Physical Simulators and Replicators in Endovascular Neurosurgery Training

  • Chander Sadasivan
  • Baruch B. Lieber
  • Henry H. Woo
Chapter
Part of the Comprehensive Healthcare Simulation book series (CHS)

Abstract

The increased adoption of endovascular neurosurgery procedures to treat cerebrovascular pathologies has led to the commercialization of a wide array of medical devices which, in turn, necessitates a more sophisticated training environment for physicians and fellows than the traditional “see one, do one, teach one” concept.

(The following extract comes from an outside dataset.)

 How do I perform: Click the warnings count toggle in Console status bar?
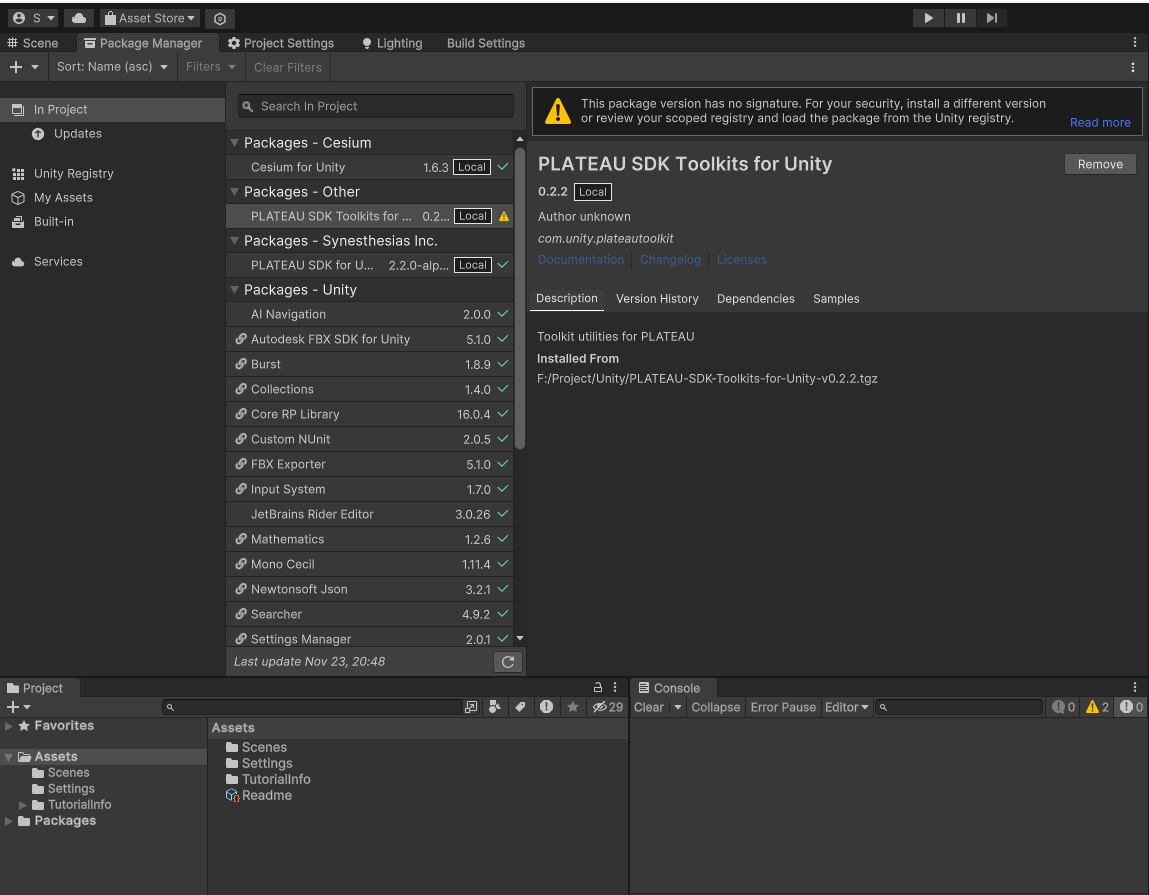click(x=1095, y=707)
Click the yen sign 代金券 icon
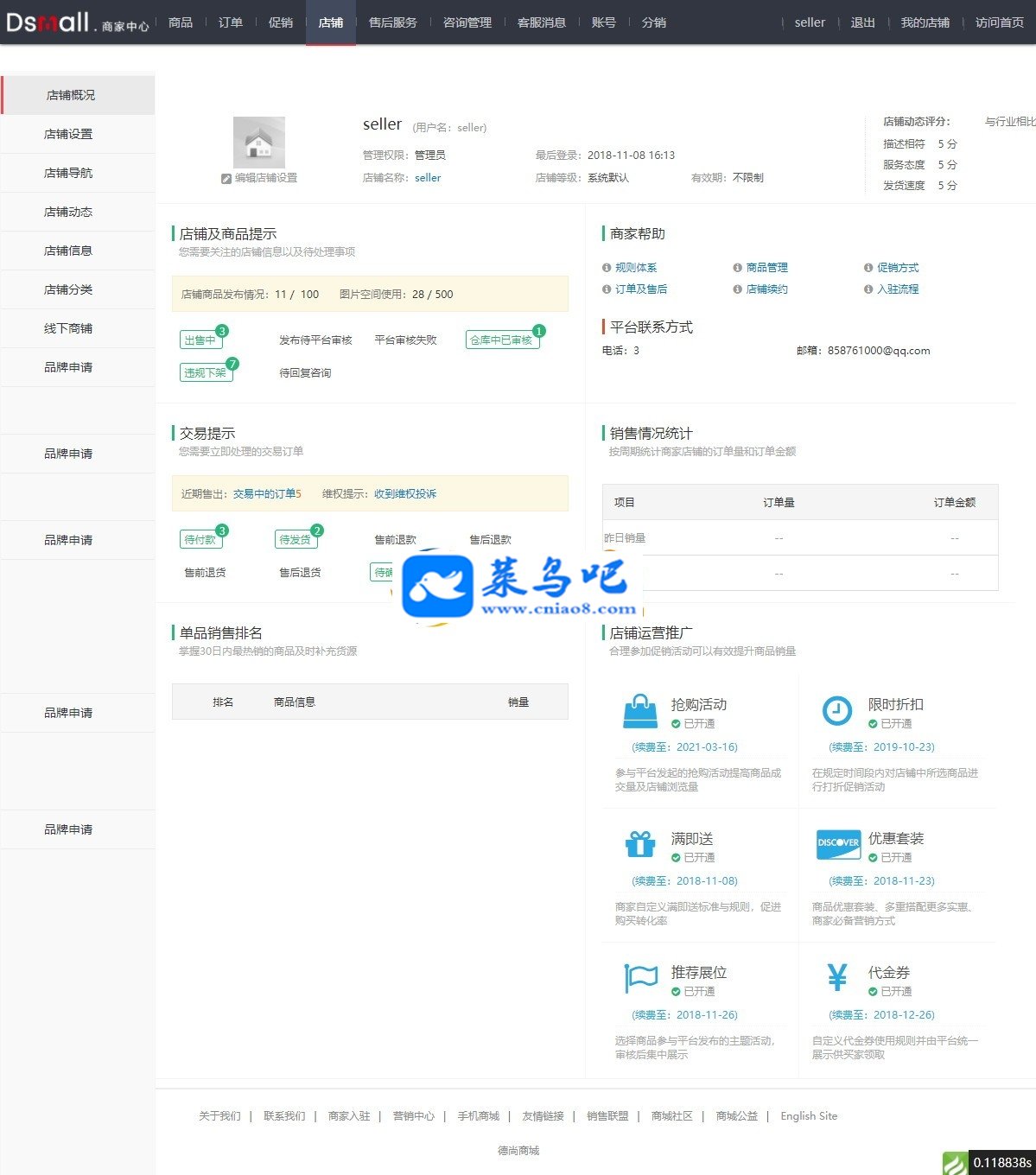Screen dimensions: 1036x1175 pos(837,977)

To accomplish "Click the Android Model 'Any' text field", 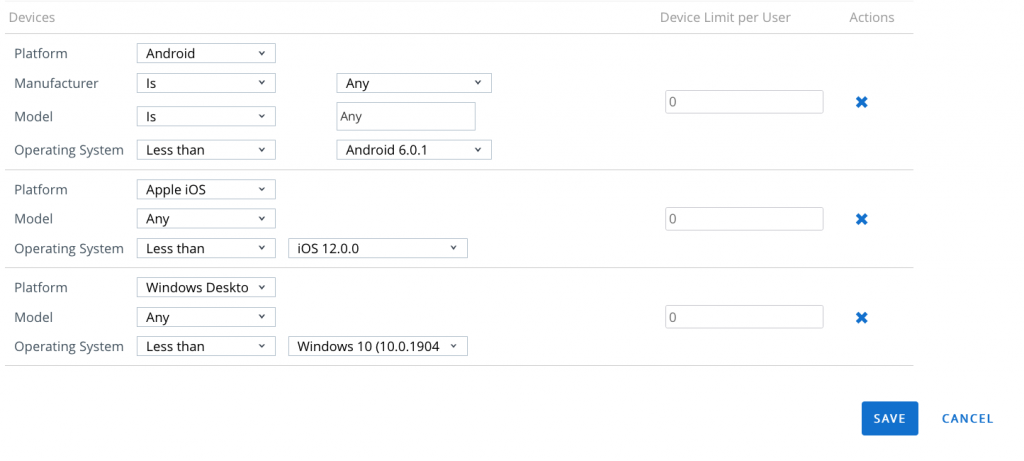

Improvements in simulation technology and a changing healthcare culture are facilitating a wider assimilation of benchtop simulation models in lieu of cadaver or animal models in physician training as well as treatment planning. Medical device manufacturers as well as regulators are also increasingly utilizing such simulators for device development and assessment of efficacy. Low-fidelity physical simulacra in the form of simplistic vascular replicas with or without coarse pumping systems have been available for basic neuroendovascular simulations for several years. Additive manufacturing, or 3D printing, has ushered in the use of anatomically accurate vascular replicas derived from patient imaging. Other considerations that improve the fidelity of simulating the neuroendovascular compartment include flows and pressures, catheter friction, blood-analog fluid, X-ray attenuation, etc. This chapter briefly describes these components of high-fidelity physical simulators, called replicators, for endovascular neurosurgery training.

Keywords

Pulsatile flow Hemodynamics Blood-mimicking fluid Viscosity Vascular replica Patient-specific anatomy Silicone Friction X-ray attenuation Aneurysm Large vessel occlusion Thrombectomy Arteriovenous malformations 

Notes

Acknowledgment

We thank Brandon Kovarovic for his assistance in writing portions of the Flow Pumps section.

Conflict of Interest

All authors have a significant financial interest in Vascular Simulations, LLC.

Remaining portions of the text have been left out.